Beth
Beth
It was insane to call Nick, but she hadn’t felt as though it was a choice. He was the only person she knew who didn’t really know Vaughan. Who wasn’t connected with him – with them both.
The only person she knew who was only connected to her.
It felt like the right thing to do, but even so, she was shocked when he said he would fly straight over. She thought he must have been joking, but he texted her a few hours later with the details of his flight.
She’s sitting in the hospital waiting room, alone, when Nick arrives eighteen hours later.
‘Oh my God,’ she says, burying her face in his jacket. She feels overcome with exhaustion, as though she would quite like to collapse against him and sleep for hours. ‘Thank you so much for coming. I know it’s ridiculous I just…’
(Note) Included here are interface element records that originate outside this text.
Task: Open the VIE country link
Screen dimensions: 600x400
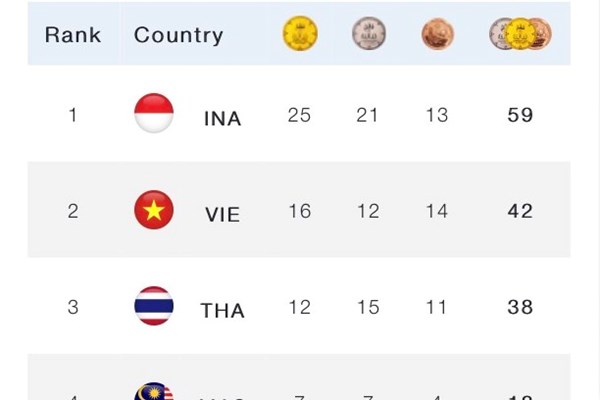Action: (222, 214)
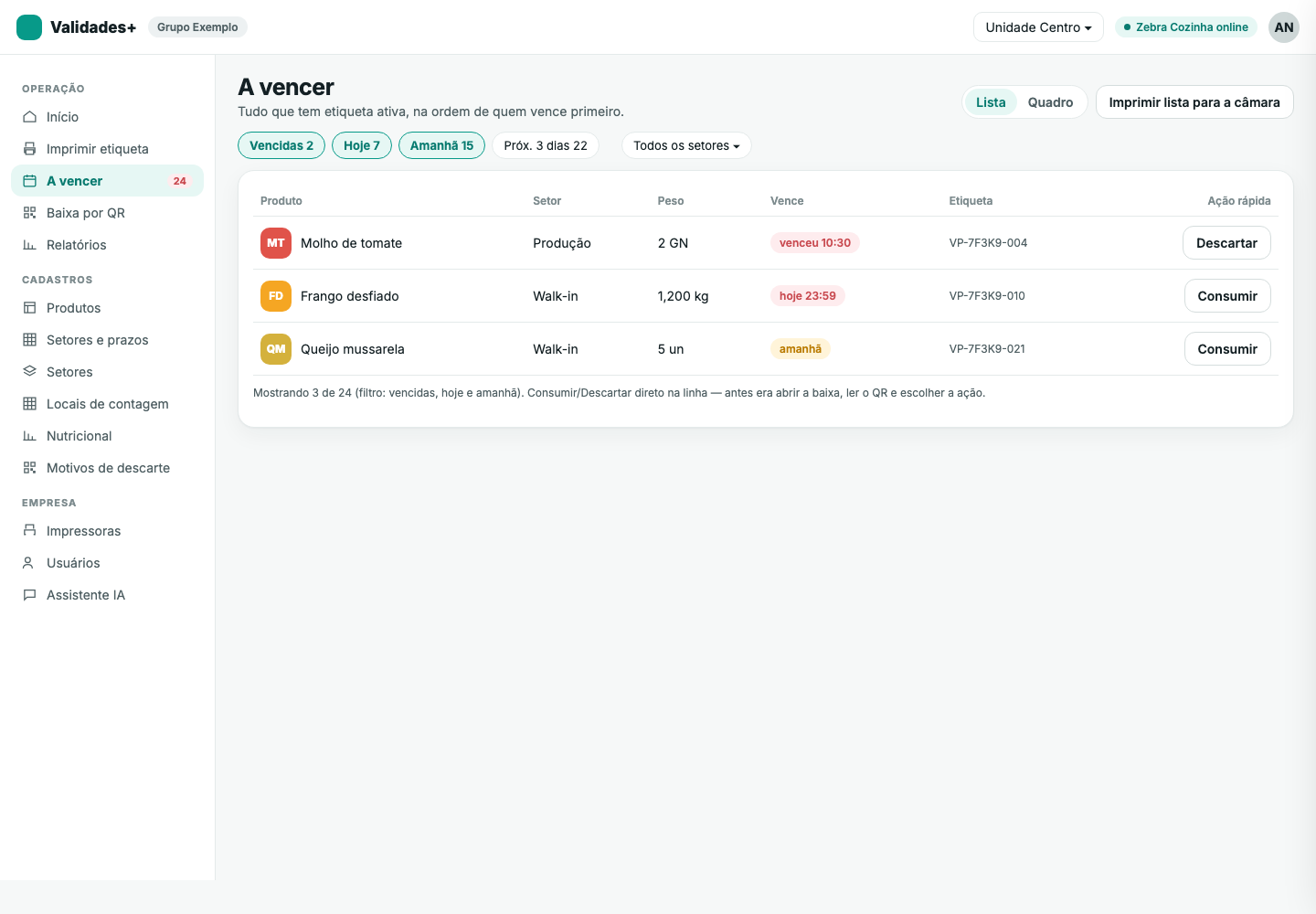Click Imprimir lista para a câmara
Image resolution: width=1316 pixels, height=914 pixels.
1194,102
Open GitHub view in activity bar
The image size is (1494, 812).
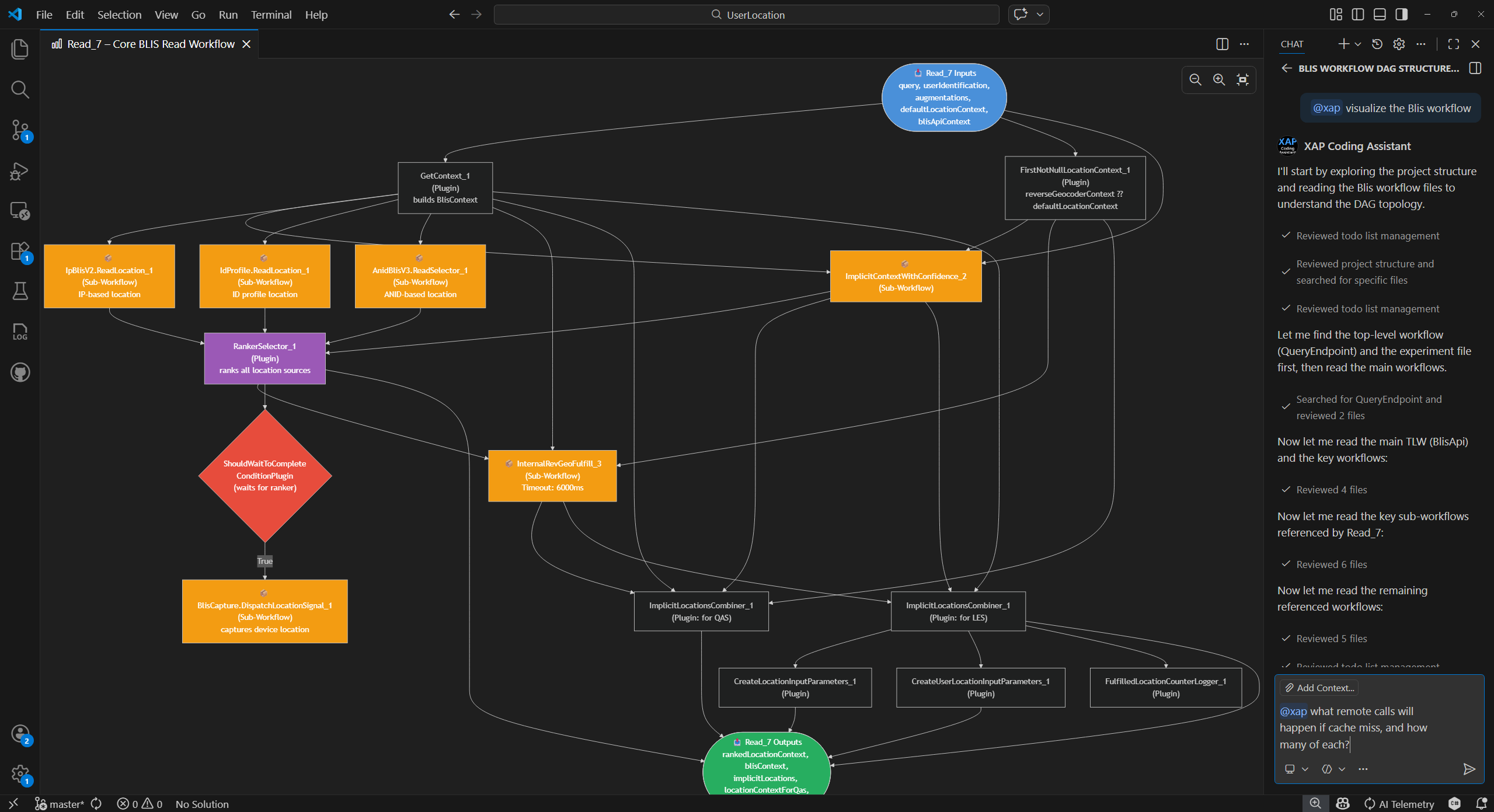(x=20, y=372)

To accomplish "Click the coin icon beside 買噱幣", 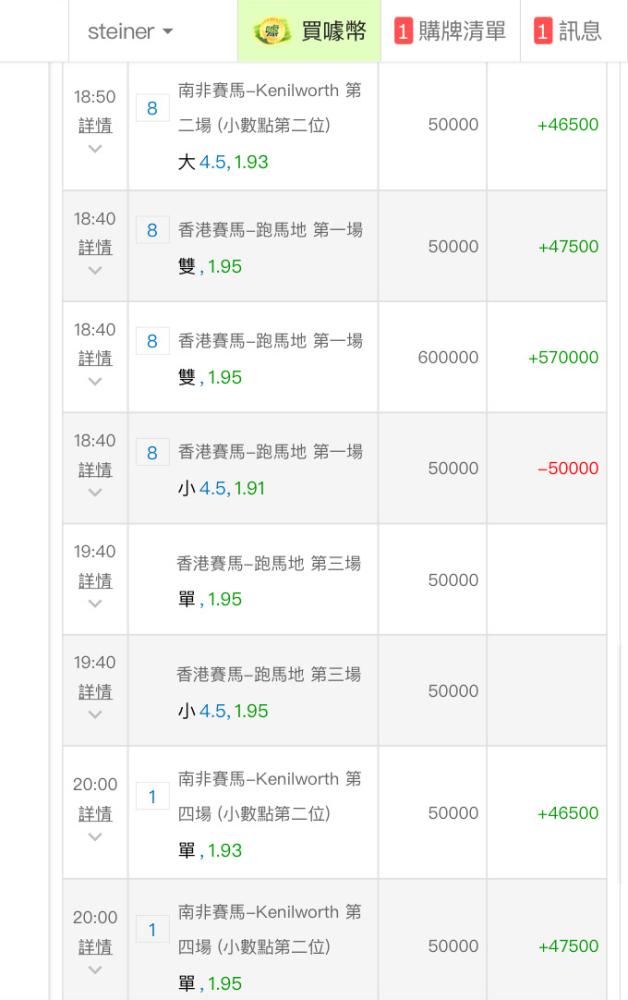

‘It’s not ridiculous,’ he says, quietly. He kisses the top of her head. ‘It’s not ridiculous at all. How is he?’
Beth pulls back.
‘What happened to your nose?’
He blinks, shakes his head.
‘It doesn’t matter.’
She frowns. She knows what happened to his nose. She could tell Maggie was controlling from the first time they met. And later, in London, they all had an excruciating dinner together one night: her, Vaughan, Maggie and Nick. She had to excuse herself to go to the toilet halfway through, because she couldn’t stand the way Maggie was behaving: talking over Nick, telling him what to order, making jokes about his weight.
Beth was furious, but she couldn’t show it. She didn’t want Vaughan to think that she was upset because she was jealous.
She’s understood for a while that things were more sinister than she’d first suspected. That Maggie wasn’t just controlling, she was violent too. One night, Nick rang her, drunk and incomprehensible after Maggie had hit him, and Beth told him in no uncertain terms to leave her. But midway through their conversation, the phone cut out, and he didn’t pick up when she rang him back.
Since then, she’s been stuck over here, worrying about him, and on the few times they’ve seen each other since the wedding, he’s refused to talk about it. Of course. He doesn’t like to talk about anything that means anything.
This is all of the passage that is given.